WHAT IS BEING ASKED.
Copy the data exactly from the line that contains "Click the local" through the line that contains "Tick Proxyserver für LAN verwenden checkbox", keeping both end lines and leaving out everything else.

---*---

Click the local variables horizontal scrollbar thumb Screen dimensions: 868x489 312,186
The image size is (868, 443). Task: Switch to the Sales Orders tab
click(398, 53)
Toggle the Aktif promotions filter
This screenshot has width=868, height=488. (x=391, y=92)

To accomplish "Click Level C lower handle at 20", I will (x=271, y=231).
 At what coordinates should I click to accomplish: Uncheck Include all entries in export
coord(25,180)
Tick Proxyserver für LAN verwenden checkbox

---*---

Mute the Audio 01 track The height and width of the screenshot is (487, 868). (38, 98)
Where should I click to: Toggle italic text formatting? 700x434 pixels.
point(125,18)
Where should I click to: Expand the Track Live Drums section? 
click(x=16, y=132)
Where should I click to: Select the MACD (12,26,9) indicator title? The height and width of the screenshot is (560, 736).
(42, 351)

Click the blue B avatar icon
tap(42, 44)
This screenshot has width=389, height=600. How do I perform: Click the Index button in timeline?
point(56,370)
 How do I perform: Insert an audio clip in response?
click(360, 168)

---*---

TASK RESULT.
Click the local variables horizontal scrollbar thumb Screen dimensions: 868x489 312,186
The image size is (868, 443). Task: Switch to the Sales Orders tab
click(398, 53)
Toggle the Aktif promotions filter
This screenshot has width=868, height=488. (x=391, y=92)

To accomplish "Click Level C lower handle at 20", I will (x=271, y=231).
 At what coordinates should I click to accomplish: Uncheck Include all entries in export
coord(25,180)
Tick Proxyserver für LAN verwenden checkbox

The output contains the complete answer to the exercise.